── Extracted entries ──

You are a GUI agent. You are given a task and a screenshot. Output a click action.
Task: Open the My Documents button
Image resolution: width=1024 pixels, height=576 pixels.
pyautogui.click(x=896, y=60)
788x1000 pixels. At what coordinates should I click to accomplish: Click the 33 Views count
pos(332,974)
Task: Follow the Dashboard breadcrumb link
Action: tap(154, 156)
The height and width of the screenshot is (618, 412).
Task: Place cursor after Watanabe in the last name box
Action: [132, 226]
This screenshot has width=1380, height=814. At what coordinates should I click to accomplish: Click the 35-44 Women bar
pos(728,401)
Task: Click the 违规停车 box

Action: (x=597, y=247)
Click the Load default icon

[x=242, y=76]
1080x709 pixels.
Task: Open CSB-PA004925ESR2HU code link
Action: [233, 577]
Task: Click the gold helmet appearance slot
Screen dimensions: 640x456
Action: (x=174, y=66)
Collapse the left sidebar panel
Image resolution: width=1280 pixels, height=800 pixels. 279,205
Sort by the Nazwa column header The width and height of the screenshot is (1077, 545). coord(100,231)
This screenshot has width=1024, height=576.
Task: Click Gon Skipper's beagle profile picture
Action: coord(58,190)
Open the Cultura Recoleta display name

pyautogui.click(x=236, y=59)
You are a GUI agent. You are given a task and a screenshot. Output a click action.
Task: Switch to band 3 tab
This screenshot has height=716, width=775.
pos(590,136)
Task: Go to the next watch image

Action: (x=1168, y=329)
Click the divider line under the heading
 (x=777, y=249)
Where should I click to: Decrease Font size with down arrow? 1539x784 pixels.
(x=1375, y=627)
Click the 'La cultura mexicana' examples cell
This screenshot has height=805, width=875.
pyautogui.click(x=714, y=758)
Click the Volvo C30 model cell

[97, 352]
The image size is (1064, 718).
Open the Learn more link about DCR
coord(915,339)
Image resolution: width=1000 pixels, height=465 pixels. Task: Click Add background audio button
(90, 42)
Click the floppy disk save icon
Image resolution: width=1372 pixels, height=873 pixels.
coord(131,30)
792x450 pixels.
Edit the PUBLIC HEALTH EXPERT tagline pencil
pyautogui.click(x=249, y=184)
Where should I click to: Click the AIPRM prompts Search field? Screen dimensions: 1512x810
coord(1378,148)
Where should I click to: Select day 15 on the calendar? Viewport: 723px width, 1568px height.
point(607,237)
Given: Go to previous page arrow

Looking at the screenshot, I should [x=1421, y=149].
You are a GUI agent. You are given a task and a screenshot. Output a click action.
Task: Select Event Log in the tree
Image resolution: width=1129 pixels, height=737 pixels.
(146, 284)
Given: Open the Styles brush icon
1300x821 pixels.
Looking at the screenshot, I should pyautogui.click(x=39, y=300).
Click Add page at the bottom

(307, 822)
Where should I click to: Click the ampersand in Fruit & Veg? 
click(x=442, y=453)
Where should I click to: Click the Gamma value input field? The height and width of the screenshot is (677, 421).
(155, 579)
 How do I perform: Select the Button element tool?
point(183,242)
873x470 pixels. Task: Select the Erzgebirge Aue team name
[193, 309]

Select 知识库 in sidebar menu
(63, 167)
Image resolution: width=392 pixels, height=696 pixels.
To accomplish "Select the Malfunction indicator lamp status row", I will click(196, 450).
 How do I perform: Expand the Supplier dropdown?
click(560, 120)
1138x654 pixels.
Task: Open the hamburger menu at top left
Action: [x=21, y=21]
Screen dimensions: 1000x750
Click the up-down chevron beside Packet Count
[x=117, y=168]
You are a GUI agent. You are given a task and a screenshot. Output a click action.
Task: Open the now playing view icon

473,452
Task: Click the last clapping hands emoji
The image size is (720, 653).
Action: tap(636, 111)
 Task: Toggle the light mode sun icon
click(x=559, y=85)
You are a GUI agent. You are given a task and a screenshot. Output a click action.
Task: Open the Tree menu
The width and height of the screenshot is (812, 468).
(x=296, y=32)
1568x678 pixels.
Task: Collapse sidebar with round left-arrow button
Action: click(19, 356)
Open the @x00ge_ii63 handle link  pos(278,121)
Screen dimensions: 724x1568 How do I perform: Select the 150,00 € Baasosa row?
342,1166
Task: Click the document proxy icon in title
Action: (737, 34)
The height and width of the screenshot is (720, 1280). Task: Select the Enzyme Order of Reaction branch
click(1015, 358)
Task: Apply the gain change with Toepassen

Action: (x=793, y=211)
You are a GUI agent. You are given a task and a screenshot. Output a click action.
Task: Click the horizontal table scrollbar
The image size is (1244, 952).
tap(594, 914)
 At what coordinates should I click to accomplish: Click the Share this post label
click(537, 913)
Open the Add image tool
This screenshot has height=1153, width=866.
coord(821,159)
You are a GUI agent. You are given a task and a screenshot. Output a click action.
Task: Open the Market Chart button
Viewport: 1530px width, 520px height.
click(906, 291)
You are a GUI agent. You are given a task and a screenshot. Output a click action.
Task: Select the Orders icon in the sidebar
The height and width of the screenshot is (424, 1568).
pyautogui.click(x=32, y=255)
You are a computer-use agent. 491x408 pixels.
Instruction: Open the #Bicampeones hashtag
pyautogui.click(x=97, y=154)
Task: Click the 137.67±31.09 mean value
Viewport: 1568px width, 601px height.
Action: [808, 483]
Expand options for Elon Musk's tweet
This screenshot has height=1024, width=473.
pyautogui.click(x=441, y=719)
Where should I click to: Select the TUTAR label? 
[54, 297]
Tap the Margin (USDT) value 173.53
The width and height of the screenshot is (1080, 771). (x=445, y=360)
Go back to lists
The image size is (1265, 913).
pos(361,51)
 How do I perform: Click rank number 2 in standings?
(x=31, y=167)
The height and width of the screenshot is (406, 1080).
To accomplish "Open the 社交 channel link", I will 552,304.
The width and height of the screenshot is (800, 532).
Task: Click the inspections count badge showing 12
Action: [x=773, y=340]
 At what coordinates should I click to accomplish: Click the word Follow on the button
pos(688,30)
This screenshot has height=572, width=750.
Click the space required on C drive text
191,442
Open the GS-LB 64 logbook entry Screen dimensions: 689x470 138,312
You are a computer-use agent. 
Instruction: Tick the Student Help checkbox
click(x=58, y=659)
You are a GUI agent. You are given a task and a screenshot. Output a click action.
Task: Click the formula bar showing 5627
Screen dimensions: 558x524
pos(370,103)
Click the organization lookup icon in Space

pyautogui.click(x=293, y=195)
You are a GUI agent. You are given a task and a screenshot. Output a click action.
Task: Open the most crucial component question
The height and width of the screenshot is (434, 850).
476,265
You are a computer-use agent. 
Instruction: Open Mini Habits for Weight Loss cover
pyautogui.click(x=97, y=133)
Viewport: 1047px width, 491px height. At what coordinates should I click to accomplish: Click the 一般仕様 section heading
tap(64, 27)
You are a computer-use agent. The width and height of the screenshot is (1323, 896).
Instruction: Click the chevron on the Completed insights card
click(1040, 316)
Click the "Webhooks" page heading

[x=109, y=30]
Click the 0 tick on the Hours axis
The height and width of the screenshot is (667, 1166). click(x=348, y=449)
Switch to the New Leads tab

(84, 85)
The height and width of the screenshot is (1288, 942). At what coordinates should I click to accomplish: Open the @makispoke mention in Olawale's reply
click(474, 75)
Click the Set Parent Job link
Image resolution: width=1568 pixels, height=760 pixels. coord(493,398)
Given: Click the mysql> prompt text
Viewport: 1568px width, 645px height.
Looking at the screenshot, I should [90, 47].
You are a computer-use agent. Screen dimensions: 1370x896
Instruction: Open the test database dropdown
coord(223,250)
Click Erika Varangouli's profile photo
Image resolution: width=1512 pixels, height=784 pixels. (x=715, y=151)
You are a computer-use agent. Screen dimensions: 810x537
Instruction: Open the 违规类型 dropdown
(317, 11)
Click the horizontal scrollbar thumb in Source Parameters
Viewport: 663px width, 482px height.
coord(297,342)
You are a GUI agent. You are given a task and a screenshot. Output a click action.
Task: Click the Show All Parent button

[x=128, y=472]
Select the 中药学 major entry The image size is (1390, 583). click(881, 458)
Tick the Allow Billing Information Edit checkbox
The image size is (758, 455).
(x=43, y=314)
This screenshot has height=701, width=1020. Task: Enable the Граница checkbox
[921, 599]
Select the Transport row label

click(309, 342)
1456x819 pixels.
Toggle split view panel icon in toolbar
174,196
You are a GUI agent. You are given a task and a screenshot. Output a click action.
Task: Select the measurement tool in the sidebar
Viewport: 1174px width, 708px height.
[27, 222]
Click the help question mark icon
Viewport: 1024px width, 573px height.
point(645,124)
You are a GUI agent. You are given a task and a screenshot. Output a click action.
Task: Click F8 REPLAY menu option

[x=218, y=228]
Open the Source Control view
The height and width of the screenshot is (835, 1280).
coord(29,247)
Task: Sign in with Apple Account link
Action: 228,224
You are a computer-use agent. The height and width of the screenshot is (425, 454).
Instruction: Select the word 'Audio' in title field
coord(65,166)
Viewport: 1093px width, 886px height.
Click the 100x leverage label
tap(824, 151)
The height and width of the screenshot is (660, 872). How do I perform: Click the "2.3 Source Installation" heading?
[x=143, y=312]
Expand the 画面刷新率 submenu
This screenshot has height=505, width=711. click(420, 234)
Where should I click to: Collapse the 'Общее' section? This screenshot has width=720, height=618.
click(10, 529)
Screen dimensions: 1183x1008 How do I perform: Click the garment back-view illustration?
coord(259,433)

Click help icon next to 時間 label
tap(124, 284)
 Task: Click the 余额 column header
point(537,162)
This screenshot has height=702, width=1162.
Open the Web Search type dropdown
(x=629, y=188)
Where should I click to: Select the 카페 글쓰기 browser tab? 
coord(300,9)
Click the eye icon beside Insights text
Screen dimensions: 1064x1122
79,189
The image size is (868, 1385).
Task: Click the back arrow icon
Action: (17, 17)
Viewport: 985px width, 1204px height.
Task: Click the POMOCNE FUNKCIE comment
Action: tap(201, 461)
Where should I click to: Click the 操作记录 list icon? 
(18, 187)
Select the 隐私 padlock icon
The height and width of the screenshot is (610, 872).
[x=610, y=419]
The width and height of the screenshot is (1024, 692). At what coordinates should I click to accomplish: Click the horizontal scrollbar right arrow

───

- _Brief_: Using the records above, find the number of lines that contain the string "computer", and give that number without further comment.

- _Result for this exercise_: 7